Dramatic Weight Loss

If Toad was a human being, he would be featured on one of those weight loss commercials.

Those are the commercials which feature before and after photos of the individual, depicting a big weight loss after beginning a new diet.

But Toad isn’t a human being. He’s a nine-year-old dachshund and like his human counterparts he also has an amazing weight loss story.

Toad, whose real name is Oscar, came to Liz Wunsch’s household two years ago. Toad had previously lived with an elderly relative who had passed away. At the time Toad came to live with Wunsch he weighed 34 pounds.

“We knew when we got him, his weight was impacting his health,” said Wunsch, who is a veterinary technician in the Hixson-Lied Small Animal Hospital.

Two years ago, Toad was so overweight, he couldn’t climb the three steps into Wunsch’s house without help. His gait was so unnatural, that Wunsch said “he looked like a toad when he walked” – hence the name change.

Wunsch had experience with overweight companion animals through her work in Iowa State’s small animal ICU. She consulted with Dr. April Blong, clinical assistant professor.

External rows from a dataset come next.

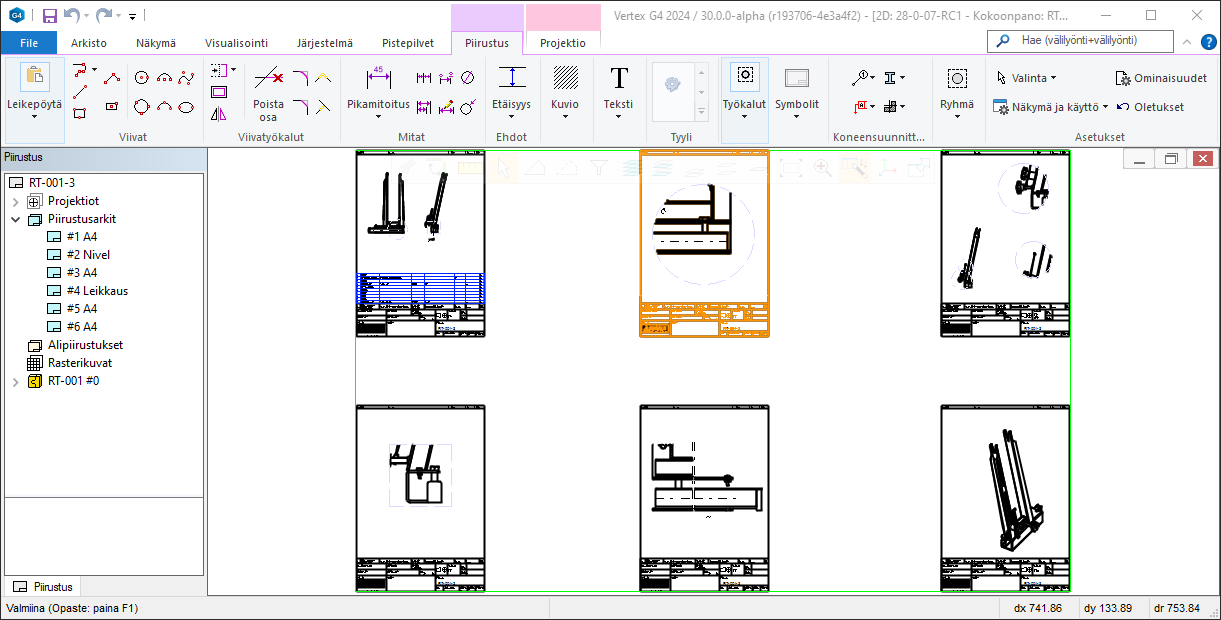Screen dimensions: 1221x620
Task: Click the Leikepöytä clipboard paste icon
Action: pos(34,77)
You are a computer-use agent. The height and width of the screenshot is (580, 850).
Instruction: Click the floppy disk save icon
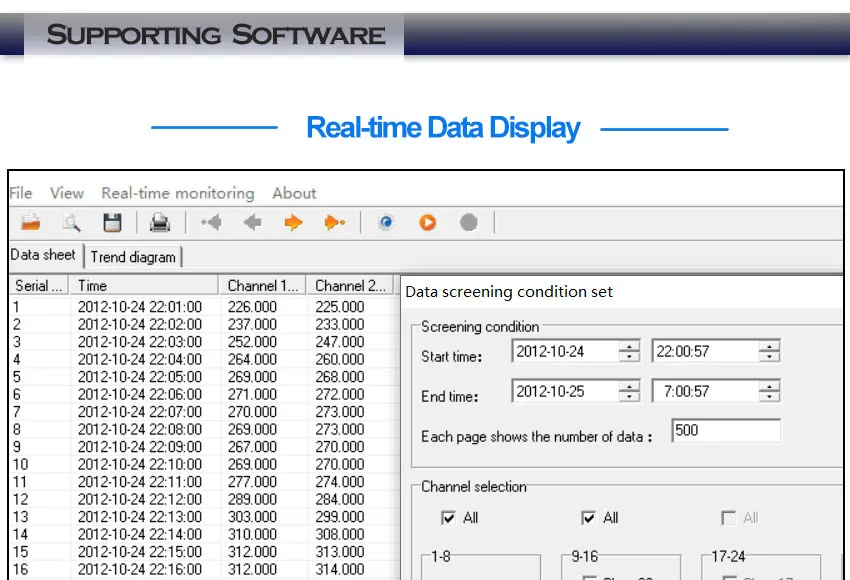click(x=112, y=223)
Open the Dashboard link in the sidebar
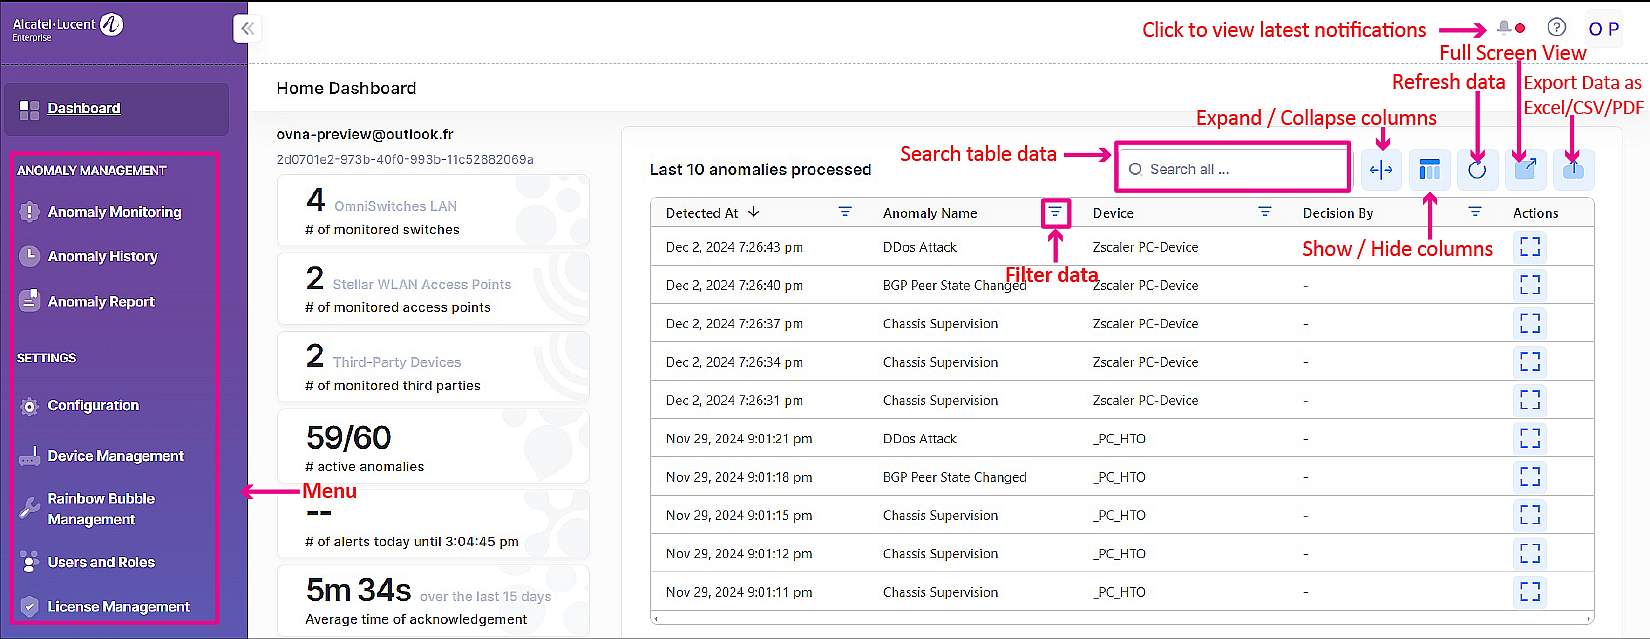The height and width of the screenshot is (639, 1650). pos(84,108)
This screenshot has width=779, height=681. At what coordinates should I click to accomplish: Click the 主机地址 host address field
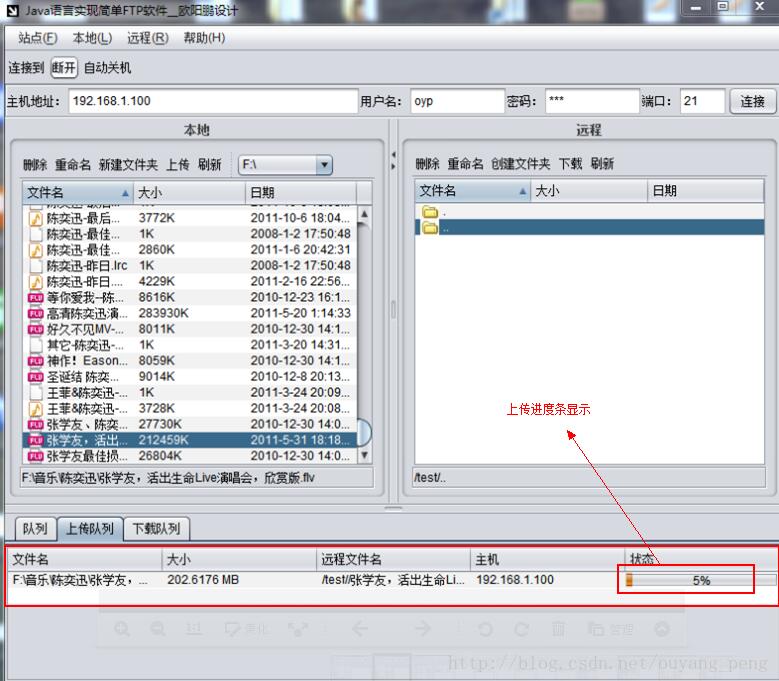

“Dr. Blong does a lot of work on nutrition, and she helped develop a plan to safely get Toad to his optimal weight,” Wunsch said.

The plan included eliminating all human food from Toad’s diet and feeding him on a constant timeframe. The Wunsch household also included three other dogs who were fed twice a day. That schedule helped Toad in his eating habits as well.

“Toad became part of our dog pack,” Wunsch said. “That was probably the biggest way he adjusted because he saw that when they eat, he should only eat then as well.”

Remember, Toad weighed 34 pounds when he came to his new home in August 2020. Less than a year later, Toad had dropped more than half his body weight and for the past 12 months has maintained a weight of 15 pounds.

Today, Toad no longer needs help navigating the stairs into the house. His weight loss means he was able to go under anesthesia to get his teeth a much-needed cleaning.

He’s a totally different dog.

“When we first got Toad, the only thing he would do was do a short walk and then lay down,” Wunsch said. “He wouldn’t get excited about anything. Now he’s happy and doing all the things dogs do.”

Wunsch says that while her profession may have made it easier for her to set boundaries for Toad, assisting companion animals to lose weight can be accomplished by anyone.

“I’ve seen how obesity can affect an animal’s life span and maybe those observations made it a greater priority for us to help Toad lose weight,” Wunsch said, “but I believe everyone can set those boundaries with their pet.”